* [Data]:
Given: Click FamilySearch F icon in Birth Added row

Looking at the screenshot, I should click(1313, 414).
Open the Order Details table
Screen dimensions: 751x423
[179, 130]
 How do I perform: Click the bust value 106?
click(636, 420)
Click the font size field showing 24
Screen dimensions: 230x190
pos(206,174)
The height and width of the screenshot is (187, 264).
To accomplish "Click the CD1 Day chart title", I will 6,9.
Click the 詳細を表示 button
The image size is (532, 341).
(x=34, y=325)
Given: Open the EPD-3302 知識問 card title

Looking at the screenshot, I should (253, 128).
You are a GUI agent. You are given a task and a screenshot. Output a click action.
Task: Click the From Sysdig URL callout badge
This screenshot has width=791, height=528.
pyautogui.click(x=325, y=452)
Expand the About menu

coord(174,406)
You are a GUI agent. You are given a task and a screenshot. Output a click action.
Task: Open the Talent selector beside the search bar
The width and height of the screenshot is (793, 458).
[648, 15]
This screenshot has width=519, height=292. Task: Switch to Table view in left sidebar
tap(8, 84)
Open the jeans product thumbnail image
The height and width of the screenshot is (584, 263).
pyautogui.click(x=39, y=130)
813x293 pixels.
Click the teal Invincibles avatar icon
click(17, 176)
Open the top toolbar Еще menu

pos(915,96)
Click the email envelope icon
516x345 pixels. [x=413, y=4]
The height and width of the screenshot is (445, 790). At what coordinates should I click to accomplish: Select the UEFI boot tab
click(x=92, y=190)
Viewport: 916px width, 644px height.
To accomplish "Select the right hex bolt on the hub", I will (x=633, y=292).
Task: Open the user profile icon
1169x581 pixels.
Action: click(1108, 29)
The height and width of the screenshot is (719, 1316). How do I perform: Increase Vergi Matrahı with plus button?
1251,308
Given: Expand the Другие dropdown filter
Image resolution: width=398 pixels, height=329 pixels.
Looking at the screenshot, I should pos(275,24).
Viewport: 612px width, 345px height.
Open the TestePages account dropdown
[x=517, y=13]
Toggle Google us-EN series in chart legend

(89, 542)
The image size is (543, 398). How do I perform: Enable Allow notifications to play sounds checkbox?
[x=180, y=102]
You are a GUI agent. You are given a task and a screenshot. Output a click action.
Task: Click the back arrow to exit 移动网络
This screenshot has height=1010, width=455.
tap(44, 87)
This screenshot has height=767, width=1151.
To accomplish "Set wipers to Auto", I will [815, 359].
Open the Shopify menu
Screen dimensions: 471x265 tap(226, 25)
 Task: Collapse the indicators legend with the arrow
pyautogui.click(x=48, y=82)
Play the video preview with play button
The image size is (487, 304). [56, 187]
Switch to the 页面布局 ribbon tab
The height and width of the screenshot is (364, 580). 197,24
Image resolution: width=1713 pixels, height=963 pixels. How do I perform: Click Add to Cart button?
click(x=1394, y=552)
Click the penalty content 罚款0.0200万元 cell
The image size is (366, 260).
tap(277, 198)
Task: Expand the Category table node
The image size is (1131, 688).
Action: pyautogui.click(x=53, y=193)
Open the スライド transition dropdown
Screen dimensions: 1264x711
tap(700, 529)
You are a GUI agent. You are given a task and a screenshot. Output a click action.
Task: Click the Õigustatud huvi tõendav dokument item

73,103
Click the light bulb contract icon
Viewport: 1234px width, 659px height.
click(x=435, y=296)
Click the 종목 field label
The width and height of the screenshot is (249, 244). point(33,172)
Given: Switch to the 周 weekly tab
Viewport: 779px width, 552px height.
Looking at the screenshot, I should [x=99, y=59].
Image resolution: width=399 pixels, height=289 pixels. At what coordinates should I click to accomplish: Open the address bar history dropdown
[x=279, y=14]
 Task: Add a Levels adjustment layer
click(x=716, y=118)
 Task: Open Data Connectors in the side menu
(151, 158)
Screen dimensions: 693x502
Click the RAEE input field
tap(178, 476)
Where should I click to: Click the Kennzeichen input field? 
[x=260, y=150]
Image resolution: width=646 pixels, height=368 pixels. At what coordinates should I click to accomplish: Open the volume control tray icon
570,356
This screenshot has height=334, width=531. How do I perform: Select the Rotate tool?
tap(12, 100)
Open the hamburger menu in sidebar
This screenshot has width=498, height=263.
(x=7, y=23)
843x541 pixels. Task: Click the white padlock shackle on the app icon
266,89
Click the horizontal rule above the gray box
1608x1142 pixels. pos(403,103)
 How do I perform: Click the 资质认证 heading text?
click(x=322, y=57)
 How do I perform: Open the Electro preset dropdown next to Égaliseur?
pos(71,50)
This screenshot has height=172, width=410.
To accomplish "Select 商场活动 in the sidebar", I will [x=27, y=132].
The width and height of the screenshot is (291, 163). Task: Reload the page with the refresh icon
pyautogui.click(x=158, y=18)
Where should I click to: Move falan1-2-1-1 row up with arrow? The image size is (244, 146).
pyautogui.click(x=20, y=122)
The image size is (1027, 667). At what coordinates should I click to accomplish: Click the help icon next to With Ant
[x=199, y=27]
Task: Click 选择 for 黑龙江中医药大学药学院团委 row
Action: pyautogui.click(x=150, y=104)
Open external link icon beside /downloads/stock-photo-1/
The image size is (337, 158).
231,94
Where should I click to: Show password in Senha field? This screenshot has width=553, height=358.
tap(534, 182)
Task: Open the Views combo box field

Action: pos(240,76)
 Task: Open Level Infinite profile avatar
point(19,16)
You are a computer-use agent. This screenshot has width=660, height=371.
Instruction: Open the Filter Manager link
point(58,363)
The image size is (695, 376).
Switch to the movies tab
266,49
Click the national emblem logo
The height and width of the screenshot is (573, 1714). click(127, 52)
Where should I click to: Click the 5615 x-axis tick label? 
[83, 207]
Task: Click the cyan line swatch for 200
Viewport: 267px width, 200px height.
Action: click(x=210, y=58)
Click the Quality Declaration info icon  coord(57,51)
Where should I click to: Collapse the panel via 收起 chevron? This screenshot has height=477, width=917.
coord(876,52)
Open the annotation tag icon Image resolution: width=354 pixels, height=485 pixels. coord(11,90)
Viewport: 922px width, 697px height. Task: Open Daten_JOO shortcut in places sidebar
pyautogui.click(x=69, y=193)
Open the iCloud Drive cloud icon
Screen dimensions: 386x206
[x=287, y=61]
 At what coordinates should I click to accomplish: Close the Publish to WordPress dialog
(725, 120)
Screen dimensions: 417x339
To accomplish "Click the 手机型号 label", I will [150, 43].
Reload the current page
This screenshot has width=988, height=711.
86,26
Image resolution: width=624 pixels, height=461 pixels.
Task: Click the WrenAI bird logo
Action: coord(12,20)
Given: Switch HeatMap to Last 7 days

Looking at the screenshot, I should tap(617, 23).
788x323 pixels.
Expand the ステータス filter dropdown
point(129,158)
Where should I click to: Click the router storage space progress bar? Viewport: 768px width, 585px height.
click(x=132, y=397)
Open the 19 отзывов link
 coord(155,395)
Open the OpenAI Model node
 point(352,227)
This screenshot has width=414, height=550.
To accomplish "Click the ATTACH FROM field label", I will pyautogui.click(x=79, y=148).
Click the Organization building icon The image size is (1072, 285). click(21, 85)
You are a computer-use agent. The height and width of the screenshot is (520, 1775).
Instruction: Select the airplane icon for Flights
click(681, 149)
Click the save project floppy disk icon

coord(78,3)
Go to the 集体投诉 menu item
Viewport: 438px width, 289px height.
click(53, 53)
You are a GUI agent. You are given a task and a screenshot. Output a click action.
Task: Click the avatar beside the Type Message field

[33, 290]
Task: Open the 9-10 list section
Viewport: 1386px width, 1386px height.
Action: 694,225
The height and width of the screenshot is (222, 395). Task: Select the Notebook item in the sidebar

* [Aim of the task]: Using the listing above, print the line containing "Task: Open the 9-10 list section" and every line after it exactly, up to and including the last.

* [Reply to the task]:
Task: Open the 9-10 list section
Viewport: 1386px width, 1386px height.
Action: 694,225
The height and width of the screenshot is (222, 395). Task: Select the Notebook item in the sidebar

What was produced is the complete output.